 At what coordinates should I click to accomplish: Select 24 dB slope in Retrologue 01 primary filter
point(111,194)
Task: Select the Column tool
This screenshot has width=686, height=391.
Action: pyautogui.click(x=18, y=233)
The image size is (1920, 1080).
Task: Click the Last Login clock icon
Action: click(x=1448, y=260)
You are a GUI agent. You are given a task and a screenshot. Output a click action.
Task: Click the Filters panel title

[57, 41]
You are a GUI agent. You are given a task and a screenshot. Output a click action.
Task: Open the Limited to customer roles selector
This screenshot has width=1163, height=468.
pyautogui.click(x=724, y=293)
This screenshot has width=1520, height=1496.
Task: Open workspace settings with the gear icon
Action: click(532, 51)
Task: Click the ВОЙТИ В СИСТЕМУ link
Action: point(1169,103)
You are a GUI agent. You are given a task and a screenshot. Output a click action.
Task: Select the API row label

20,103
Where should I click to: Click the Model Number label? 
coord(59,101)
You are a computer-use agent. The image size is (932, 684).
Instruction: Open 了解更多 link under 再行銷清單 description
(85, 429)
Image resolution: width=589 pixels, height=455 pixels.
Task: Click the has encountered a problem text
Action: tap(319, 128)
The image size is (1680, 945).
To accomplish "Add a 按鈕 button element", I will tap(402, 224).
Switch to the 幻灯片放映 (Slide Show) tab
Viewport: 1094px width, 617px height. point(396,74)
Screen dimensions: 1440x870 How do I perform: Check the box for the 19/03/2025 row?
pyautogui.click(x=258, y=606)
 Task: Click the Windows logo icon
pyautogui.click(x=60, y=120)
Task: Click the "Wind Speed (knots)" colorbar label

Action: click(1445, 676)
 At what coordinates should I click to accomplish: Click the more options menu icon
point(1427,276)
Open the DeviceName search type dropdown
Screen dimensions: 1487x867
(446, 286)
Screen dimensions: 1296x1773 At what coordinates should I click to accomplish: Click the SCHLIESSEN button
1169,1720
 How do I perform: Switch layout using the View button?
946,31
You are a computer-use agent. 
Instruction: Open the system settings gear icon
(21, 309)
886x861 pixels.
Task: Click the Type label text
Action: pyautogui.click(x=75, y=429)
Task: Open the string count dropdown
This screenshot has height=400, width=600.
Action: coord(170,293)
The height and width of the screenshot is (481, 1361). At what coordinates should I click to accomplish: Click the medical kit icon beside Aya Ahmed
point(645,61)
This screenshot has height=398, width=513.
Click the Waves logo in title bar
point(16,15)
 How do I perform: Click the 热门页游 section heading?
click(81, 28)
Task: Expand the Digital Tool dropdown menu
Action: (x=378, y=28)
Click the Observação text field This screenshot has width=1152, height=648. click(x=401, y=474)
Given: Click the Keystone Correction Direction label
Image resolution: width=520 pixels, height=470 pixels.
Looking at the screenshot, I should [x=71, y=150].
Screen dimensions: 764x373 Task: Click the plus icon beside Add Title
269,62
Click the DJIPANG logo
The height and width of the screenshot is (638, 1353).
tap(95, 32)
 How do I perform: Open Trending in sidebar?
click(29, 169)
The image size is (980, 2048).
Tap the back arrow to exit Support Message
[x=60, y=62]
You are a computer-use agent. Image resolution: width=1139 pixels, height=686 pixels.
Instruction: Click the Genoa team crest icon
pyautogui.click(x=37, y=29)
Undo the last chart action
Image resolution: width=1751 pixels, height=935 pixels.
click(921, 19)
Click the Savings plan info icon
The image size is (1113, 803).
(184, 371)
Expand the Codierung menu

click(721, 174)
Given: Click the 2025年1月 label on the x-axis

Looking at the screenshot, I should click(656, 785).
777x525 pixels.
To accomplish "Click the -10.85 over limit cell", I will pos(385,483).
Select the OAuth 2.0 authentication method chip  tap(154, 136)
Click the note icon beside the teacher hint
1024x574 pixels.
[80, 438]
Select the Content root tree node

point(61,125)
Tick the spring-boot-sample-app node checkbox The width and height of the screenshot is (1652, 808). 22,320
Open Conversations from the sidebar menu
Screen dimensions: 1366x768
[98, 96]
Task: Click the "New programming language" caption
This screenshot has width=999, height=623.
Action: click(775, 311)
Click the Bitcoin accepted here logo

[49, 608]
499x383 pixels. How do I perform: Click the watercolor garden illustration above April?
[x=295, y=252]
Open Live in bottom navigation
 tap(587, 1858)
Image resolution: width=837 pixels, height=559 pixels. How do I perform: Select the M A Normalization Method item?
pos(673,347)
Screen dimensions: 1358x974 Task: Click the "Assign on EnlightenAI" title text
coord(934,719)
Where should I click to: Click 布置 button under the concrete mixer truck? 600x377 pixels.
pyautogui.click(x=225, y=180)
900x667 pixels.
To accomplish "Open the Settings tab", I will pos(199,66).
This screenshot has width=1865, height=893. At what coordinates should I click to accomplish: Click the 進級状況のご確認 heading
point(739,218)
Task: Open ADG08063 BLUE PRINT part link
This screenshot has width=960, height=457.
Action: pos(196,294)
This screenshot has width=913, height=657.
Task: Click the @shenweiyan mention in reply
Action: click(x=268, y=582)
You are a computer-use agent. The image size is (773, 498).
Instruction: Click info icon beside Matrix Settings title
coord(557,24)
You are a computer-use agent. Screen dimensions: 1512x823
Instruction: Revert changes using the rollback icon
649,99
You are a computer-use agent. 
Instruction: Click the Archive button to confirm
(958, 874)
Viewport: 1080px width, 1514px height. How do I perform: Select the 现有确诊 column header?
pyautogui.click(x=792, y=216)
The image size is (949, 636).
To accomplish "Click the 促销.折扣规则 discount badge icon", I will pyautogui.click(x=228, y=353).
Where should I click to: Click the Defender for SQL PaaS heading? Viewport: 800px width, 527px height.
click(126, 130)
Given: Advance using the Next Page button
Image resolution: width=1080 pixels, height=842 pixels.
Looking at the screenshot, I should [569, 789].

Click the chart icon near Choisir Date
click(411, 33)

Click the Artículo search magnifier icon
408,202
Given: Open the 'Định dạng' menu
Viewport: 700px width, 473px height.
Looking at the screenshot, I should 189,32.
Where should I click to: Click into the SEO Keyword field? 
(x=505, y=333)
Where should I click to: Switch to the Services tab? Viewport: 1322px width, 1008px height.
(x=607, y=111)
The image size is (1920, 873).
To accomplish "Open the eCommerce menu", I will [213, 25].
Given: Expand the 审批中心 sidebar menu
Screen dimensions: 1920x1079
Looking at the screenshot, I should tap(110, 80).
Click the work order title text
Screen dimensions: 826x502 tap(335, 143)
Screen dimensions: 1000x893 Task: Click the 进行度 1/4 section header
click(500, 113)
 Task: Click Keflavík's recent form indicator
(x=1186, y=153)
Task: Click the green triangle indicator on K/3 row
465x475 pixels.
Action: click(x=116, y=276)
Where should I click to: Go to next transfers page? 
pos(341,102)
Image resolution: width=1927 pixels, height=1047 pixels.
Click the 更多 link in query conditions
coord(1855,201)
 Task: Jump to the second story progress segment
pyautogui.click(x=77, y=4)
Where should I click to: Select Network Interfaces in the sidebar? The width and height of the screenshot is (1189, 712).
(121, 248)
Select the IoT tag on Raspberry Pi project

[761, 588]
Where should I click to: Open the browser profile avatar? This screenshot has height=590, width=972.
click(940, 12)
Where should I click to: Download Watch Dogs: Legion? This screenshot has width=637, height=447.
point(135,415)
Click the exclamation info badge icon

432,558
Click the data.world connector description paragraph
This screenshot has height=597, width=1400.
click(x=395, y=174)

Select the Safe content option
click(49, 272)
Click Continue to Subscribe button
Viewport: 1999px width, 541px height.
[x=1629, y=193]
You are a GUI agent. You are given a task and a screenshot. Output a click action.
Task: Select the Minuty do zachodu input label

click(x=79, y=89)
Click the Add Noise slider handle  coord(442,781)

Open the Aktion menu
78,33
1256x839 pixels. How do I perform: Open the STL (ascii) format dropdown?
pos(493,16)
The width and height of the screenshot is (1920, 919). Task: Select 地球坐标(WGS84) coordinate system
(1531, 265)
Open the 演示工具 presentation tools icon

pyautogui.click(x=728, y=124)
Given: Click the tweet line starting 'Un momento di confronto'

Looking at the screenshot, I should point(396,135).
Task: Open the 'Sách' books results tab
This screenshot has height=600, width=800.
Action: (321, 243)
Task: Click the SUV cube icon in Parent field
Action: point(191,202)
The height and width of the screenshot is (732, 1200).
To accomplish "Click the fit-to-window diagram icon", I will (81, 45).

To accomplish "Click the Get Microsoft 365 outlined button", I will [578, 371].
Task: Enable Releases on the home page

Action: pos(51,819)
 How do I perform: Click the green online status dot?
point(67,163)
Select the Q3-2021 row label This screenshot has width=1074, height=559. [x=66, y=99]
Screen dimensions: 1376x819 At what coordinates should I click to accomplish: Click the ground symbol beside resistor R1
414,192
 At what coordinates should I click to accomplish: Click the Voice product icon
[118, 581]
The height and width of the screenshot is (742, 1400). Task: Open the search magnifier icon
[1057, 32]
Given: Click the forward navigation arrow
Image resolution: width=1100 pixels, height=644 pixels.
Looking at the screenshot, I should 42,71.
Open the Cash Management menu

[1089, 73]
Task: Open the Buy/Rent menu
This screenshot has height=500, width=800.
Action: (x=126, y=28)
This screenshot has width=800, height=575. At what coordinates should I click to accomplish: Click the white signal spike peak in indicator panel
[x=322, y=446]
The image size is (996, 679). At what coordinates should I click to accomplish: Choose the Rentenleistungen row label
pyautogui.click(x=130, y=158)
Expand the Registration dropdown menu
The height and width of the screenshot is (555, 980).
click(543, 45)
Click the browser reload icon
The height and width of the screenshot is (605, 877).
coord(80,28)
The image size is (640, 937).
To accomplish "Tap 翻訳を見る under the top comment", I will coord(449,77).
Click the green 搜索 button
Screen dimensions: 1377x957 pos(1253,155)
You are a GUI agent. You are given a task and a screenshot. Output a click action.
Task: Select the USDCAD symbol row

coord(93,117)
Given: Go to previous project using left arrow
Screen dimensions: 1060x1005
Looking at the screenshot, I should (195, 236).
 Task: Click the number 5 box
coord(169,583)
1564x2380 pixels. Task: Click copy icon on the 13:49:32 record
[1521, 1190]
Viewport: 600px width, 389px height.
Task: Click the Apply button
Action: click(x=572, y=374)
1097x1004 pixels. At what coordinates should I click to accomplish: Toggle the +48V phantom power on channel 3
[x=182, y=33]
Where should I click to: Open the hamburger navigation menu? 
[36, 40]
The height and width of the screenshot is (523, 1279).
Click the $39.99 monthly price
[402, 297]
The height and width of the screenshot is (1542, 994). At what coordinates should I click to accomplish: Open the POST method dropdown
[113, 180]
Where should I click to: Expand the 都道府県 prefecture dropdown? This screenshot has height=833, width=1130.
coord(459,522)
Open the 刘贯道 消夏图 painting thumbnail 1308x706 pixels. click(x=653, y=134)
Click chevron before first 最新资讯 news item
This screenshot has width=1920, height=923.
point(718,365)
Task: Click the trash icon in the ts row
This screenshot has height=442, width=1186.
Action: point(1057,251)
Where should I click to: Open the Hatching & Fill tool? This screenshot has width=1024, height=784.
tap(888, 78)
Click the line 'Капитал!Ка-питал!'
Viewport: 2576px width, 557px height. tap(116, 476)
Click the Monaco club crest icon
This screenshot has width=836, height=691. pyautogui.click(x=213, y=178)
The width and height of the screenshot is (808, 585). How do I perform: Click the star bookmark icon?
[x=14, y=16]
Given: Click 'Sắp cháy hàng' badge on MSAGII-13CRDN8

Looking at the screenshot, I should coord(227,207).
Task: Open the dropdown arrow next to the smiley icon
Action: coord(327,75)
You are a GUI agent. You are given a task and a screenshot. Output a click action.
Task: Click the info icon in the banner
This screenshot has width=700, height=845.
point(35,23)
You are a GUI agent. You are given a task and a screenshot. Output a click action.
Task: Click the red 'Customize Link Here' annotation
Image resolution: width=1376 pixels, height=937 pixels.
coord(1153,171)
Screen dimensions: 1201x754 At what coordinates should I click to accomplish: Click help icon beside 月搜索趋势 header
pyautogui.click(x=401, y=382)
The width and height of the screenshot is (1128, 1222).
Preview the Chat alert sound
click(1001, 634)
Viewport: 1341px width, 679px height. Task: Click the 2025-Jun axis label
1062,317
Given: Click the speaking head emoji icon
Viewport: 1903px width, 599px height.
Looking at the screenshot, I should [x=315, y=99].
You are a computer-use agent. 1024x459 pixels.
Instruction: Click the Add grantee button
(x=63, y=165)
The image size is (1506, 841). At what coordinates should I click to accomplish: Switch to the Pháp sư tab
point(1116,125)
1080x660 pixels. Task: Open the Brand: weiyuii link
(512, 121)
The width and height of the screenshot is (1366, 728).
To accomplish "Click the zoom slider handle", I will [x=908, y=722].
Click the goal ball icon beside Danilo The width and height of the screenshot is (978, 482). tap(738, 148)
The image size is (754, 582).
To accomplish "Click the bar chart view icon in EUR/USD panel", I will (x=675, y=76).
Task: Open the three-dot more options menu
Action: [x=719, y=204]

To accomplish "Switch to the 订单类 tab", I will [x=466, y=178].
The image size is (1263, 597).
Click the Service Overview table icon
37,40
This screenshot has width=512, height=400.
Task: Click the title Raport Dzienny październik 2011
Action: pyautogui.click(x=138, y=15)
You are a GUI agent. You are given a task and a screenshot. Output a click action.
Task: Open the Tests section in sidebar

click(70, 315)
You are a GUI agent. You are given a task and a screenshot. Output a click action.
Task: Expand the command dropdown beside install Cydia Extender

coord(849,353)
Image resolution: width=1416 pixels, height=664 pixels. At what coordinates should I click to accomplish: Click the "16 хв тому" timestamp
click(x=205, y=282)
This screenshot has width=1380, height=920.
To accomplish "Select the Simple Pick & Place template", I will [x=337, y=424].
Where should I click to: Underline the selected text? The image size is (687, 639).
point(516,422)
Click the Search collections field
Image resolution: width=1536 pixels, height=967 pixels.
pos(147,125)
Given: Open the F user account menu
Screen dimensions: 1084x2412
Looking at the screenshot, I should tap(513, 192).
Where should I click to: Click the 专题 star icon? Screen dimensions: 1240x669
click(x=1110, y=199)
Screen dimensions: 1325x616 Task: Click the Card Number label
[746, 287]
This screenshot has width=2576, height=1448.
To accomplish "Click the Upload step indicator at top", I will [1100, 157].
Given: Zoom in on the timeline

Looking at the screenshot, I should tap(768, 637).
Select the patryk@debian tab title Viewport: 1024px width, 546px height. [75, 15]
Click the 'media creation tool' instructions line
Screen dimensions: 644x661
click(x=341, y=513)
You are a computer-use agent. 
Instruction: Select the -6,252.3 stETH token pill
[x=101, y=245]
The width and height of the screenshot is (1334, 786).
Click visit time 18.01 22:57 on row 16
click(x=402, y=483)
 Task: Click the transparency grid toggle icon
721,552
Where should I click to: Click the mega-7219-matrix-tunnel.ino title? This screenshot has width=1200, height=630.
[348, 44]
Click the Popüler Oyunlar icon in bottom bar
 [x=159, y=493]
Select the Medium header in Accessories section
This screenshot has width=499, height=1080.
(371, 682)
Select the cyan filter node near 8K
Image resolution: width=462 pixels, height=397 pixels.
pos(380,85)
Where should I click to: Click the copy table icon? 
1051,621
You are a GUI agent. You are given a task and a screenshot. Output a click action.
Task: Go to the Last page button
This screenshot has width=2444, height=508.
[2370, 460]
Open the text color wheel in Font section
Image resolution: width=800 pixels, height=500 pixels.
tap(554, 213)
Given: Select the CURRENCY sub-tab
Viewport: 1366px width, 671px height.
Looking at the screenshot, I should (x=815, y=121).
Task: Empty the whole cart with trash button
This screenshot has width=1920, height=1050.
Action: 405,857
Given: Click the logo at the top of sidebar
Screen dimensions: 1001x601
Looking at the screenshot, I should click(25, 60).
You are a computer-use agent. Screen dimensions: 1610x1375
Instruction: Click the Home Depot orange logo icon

════════════════

Your answer should be the lines above from the one containing "Where should I click to: Click the copy" through the one containing "Open the text color wheel in Font section", copied exactly and with both ends kept.

Where should I click to: Click the copy table icon? 
1051,621
You are a GUI agent. You are given a task and a screenshot. Output a click action.
Task: Go to the Last page button
This screenshot has width=2444, height=508.
[2370, 460]
Open the text color wheel in Font section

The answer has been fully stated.